Please transcribe, word for word, only the lines from the one containing "Given: Star the" through the last line of the records below, both included, and leave out every picture.

▬▬▬▬▬▬▬▬▬▬

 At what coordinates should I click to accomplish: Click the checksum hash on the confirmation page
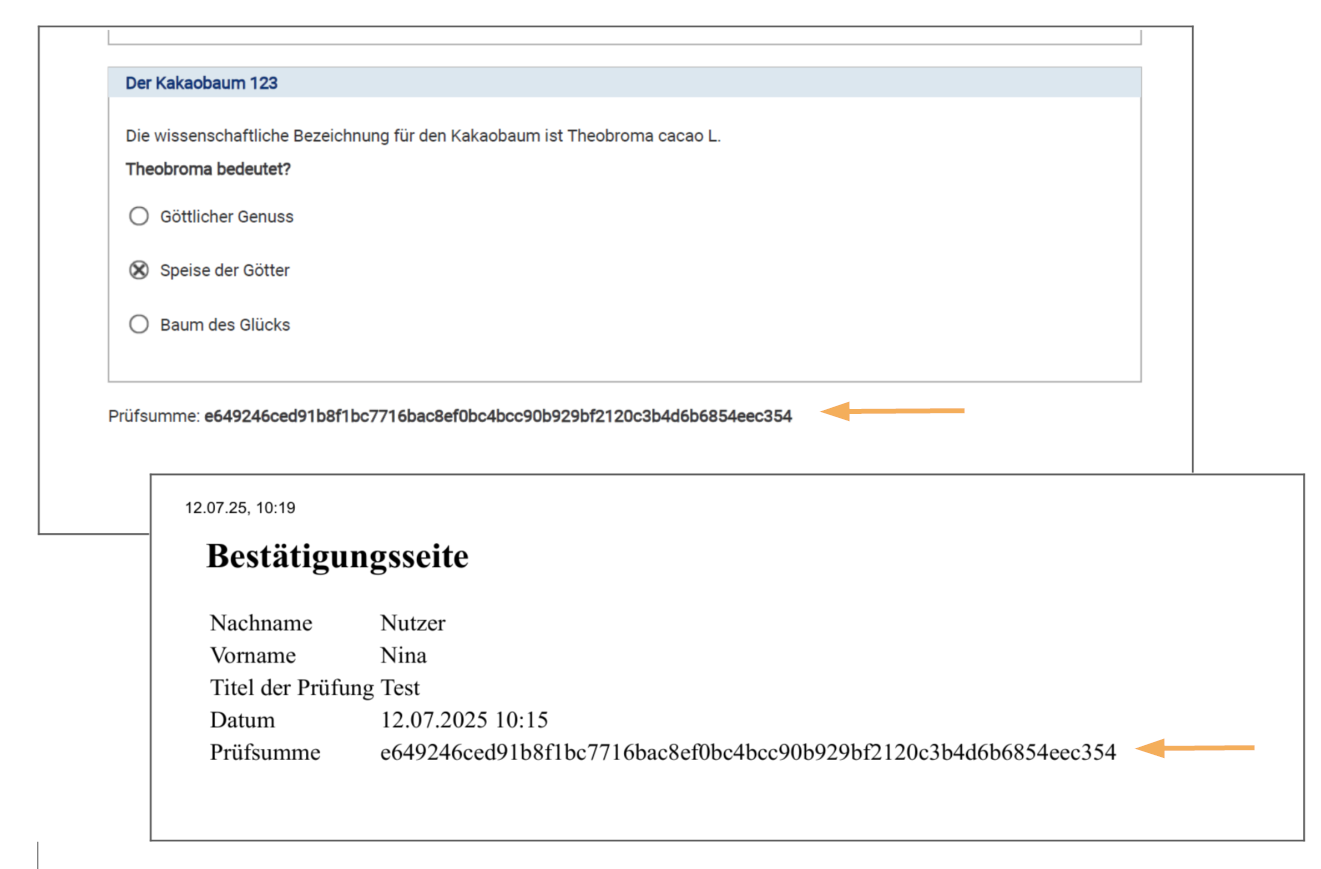pos(747,753)
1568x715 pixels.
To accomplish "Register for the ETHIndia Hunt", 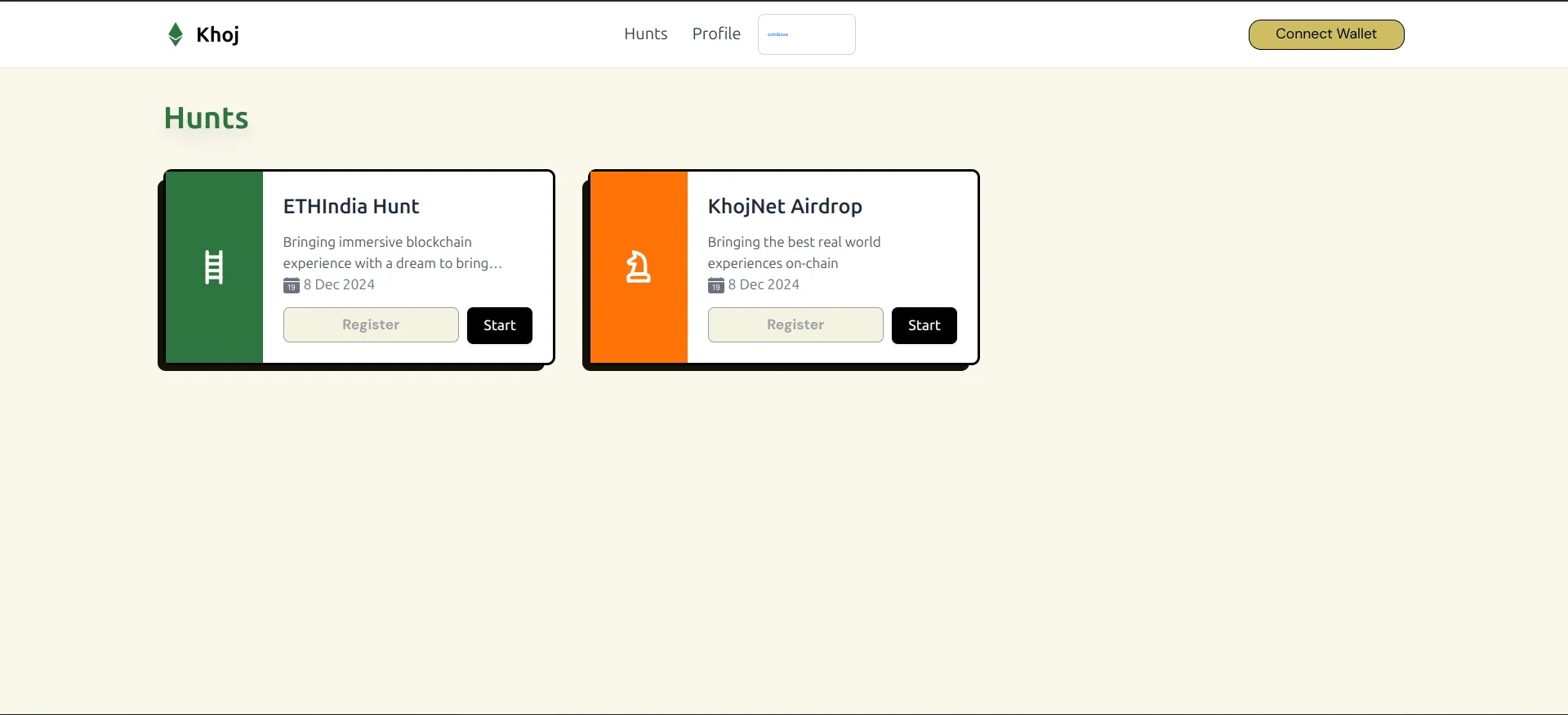I will click(x=371, y=325).
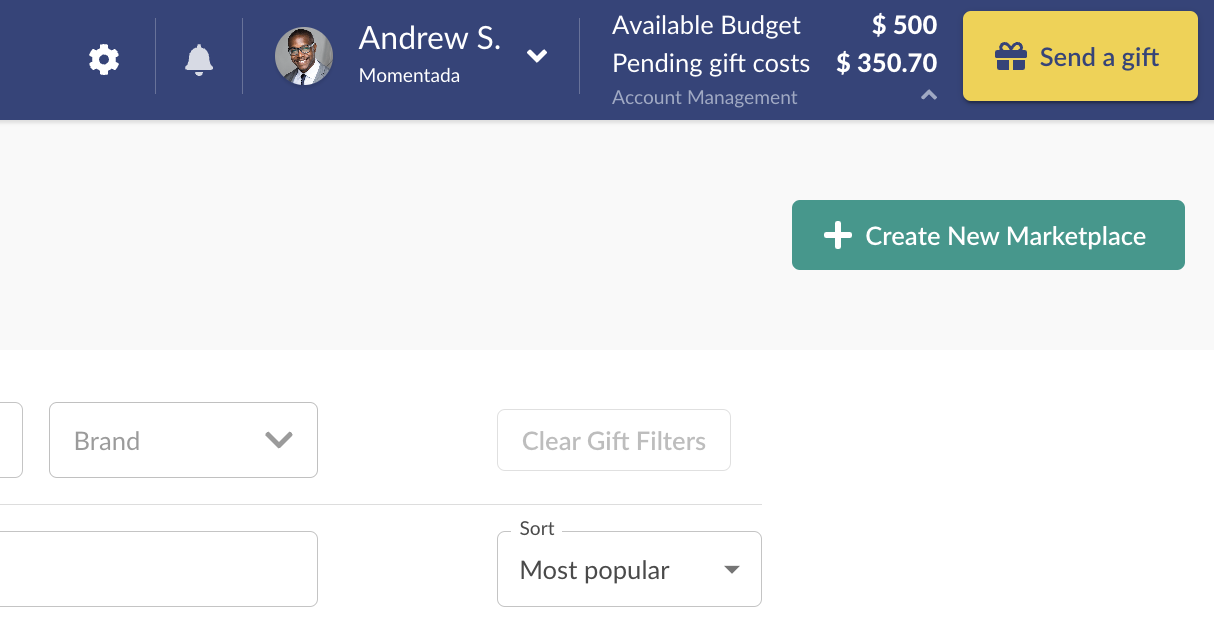The width and height of the screenshot is (1214, 628).
Task: Open the Sort dropdown showing Most popular
Action: (x=629, y=569)
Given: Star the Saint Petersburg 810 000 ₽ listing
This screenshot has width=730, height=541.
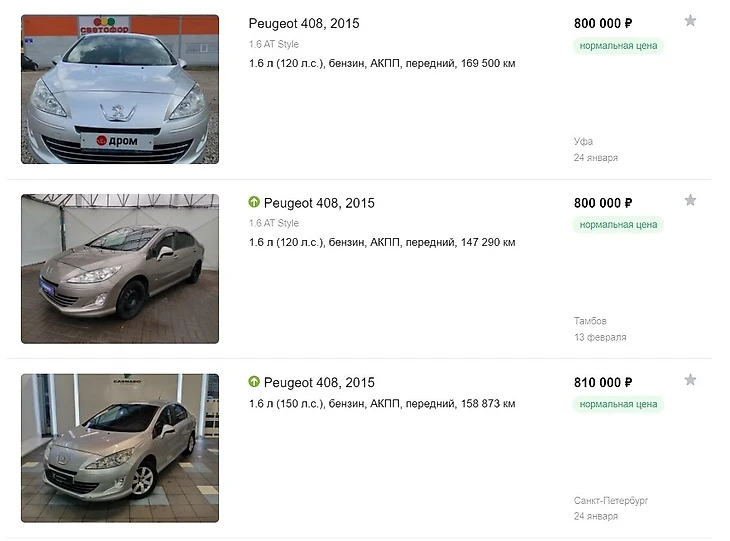Looking at the screenshot, I should (x=690, y=381).

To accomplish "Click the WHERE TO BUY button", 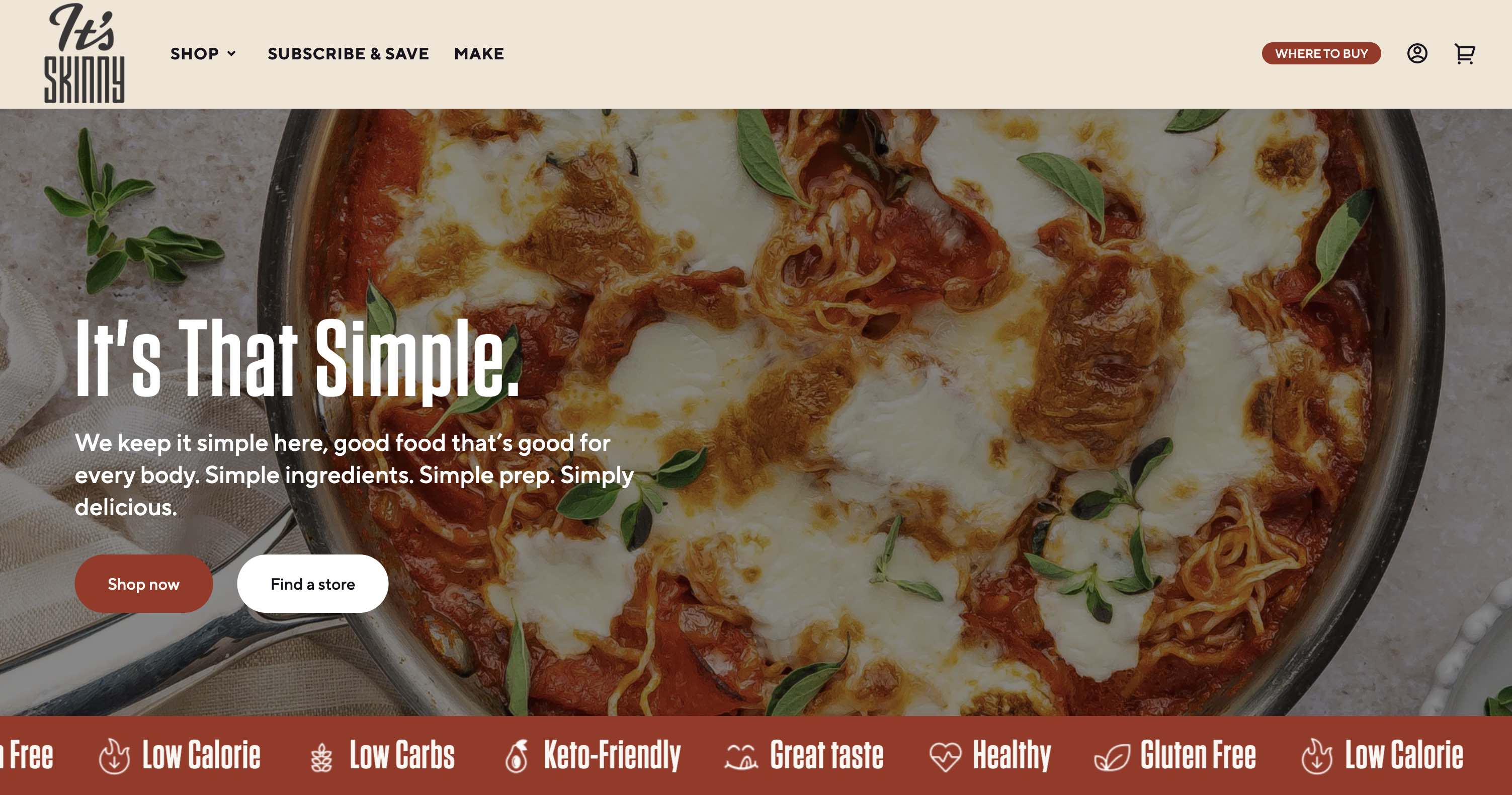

▬▬▬▬▬▬▬▬▬▬

> Solution for this exercise:
Given: Star the Saint Petersburg 810 000 ₽ listing
This screenshot has width=730, height=541.
Looking at the screenshot, I should (x=690, y=381).

To accomplish "Click the WHERE TO BUY button", 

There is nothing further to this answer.